◆ What is expected ◆
Using the records below, locate all lines containing "Year" and return them.

◆ Information provided ◆
******************************

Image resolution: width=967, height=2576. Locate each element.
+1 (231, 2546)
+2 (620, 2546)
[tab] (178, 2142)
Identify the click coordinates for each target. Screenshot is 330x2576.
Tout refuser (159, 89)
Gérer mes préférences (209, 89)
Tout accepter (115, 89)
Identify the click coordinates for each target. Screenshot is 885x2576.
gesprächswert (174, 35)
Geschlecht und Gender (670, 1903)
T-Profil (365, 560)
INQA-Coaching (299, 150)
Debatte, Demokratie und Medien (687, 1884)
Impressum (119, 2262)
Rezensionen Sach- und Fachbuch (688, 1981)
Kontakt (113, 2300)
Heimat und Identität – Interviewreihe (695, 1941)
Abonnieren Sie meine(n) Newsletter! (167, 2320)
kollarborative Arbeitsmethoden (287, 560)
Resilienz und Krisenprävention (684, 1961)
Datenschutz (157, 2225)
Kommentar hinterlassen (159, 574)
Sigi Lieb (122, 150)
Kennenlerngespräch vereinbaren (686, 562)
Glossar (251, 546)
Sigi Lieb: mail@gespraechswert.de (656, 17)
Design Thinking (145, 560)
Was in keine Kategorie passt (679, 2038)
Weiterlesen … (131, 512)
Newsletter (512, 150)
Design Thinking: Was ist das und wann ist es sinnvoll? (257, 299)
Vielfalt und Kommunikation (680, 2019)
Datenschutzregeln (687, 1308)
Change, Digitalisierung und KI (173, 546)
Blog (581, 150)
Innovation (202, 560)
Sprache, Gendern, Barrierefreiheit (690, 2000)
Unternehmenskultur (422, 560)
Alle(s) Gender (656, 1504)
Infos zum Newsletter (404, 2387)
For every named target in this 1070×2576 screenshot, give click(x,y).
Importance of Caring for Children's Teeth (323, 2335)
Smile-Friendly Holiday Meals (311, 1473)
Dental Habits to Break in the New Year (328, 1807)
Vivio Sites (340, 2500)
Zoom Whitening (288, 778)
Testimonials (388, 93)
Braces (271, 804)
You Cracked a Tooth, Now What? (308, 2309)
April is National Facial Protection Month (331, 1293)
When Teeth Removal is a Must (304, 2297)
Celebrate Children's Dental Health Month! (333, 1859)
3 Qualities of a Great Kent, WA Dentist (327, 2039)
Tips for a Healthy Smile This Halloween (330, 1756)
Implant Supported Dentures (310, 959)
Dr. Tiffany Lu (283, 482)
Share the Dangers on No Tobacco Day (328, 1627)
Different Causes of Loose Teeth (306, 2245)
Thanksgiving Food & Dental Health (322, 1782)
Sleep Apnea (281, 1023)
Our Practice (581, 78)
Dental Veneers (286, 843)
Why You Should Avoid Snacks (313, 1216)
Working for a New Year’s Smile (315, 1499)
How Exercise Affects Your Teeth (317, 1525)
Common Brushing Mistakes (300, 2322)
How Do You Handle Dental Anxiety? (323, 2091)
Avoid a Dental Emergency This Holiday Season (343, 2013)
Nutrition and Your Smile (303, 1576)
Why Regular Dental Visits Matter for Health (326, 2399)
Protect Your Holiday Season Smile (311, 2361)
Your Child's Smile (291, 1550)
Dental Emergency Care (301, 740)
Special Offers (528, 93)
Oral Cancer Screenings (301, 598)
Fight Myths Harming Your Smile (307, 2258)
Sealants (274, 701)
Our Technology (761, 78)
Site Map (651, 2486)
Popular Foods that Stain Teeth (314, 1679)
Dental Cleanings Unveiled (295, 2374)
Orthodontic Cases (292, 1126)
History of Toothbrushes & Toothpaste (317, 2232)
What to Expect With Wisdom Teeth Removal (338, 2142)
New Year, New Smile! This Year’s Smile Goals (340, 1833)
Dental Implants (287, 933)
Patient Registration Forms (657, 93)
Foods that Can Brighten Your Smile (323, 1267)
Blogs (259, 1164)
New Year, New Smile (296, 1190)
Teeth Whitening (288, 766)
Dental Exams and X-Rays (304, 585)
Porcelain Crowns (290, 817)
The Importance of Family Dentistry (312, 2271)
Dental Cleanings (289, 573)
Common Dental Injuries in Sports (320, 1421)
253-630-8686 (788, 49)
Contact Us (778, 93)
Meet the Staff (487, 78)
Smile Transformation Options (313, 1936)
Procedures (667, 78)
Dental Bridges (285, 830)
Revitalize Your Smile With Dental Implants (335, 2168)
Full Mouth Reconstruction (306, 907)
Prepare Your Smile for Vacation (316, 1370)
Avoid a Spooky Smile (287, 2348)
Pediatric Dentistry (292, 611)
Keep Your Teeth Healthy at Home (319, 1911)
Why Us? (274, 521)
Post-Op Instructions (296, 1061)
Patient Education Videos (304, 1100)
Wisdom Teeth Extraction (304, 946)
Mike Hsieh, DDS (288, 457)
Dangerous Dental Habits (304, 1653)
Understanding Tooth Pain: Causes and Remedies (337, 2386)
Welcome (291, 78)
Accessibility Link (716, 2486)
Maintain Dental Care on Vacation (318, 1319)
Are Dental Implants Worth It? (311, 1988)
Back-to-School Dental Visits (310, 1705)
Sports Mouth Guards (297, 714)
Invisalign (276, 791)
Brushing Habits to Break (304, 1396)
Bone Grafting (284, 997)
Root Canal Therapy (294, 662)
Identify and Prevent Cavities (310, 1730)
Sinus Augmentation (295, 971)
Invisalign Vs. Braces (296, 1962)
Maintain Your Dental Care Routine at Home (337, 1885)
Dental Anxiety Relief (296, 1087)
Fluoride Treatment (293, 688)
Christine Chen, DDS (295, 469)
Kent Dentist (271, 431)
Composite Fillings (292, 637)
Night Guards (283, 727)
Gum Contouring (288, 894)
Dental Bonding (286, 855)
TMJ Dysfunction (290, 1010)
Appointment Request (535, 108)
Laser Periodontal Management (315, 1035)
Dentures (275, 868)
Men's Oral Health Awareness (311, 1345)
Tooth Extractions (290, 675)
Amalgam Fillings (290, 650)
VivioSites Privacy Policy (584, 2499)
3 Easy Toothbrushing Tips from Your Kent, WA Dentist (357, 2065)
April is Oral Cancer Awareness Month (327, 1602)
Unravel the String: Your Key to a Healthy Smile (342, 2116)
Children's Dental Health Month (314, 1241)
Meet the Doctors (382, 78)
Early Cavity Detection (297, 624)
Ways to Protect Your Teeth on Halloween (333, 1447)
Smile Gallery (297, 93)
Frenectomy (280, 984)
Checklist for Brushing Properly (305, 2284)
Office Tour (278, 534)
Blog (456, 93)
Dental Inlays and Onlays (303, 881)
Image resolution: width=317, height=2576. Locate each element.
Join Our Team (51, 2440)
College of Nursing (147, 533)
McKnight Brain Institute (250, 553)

******************************

◆ The completed task ◆
Dental Habits to Break in the New Year (328, 1807)
Working for a New Year’s Smile (315, 1499)
New Year, New Smile! This Year’s Smile Goals (340, 1833)
New Year, New Smile (296, 1190)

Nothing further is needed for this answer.